Certains pères refusent de verser régulièrement la pension, dont doit bénéficier l’enfant directement et la femme indirectement. Et c’est un crime», a-t-il souligné, en s’interrogeant si ce père est poursuivi par les services compétents et si la pension n’est pas bloquée.

Certains pères, ajoute-t-il, versent les indemnisations exigées dans le verdict au profit de la femme sous forme de pension. Par ailleurs, selon toujours ses dires, dans certains cas, le conjoint se trouve incapable financièrement d’assurer cette pension et est poursuivi en justice par la femme. Le Pr Amirèche a appelé à un élargissement «du cercle de l’application de la pension» pour une bonne protection de l’enfant.

Afin de cibler les obstacles enregistrés, il a fait une comparaison entre l’Algérie et la Tunisie. Cette dernière nous a devancés, en créant ce fonds en juillet 1993. Contrairement à l’Algérie, où on n’a pris conscience de la gravité du refus de versement de la pension qu’en 2015. Pourtant, le code de la famille a été établi en 1984 et n’a été modifié qu’en 2005.

«En Tunisie, on est plus fermes dans le recouvrement de ces pensions. En cas de refus de versement, le père fera l’objet d’un PV pour payer une amende équivalente à la pension déterminée dans le verdict. Cela, sans parler du délai permettant à la femme de bénéficier de cette pension limitée à 15 jours. En Algérie, après le dépôt du dossier, la concernée doit attendre 25 jours.

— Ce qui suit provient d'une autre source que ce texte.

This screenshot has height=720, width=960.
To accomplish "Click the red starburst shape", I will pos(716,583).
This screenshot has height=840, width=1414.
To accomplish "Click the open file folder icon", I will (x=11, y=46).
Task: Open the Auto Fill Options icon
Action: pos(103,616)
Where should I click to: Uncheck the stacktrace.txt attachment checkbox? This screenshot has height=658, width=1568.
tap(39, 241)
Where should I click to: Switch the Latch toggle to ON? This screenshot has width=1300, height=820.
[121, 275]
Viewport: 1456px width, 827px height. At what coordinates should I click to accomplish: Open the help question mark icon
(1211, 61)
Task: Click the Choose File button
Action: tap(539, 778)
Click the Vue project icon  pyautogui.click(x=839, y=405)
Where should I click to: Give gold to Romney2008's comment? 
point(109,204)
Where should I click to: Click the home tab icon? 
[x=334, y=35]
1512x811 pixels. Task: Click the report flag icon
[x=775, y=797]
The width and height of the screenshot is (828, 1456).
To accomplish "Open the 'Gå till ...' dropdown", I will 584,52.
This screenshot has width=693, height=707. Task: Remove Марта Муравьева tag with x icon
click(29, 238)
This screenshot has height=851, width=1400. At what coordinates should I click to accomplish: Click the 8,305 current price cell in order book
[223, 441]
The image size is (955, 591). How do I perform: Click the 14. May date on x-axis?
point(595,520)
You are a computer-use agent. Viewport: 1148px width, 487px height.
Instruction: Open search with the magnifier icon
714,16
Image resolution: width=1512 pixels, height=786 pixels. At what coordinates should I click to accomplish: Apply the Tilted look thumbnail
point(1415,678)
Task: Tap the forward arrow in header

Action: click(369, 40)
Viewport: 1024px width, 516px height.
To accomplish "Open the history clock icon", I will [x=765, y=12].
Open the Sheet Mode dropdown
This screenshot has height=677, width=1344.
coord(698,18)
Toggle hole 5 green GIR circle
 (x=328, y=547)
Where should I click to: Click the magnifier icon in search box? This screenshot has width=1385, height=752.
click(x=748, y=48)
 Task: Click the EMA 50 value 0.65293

Ce qui est trop long», a indiqué le Pr Amirèche. En dépit de sa création en 2015, peu de femmes ont une idée sur ce Fonds, leur évitant une autre procédure judiciaire. Car le mari sera redevable par la suite à l’Etat. «Il y a un manque de sensibilisation et les femmes ignorent leurs droits. On n’informe pas assez la femme divorcée», a regretté le Dr Mahrouk. D’ailleurs, lors de la rencontre, un membre d’une association a avoué son ignorance de ce fonds, et ce que la femme doit faire.

Citons, à titre d’exemple, la wilaya de Constantine, où une seule femme s’est présentée au service «Nafaqa» en 2016. Le nombre a atteint 8 femmes en 2017, l’année suivante, les mêmes services ont enregistré 31 bénéficiaires. «Jusqu’à présent, nous avons enregistré 83 femmes et une centaine d’enfants. D’ici la fin de l’année 2022, le nombre des femmes bénéficiaires atteindra 95. Toutes les concernées se trouvaient dans des conditions financières très difficiles. Certaines n’avaient pas les moyens de poursuivre le père en justice et payer de nouveaux frais», a fait savoir Haoua Boutbiba responsable du service «Nafaqa» à la DASS de Constantine.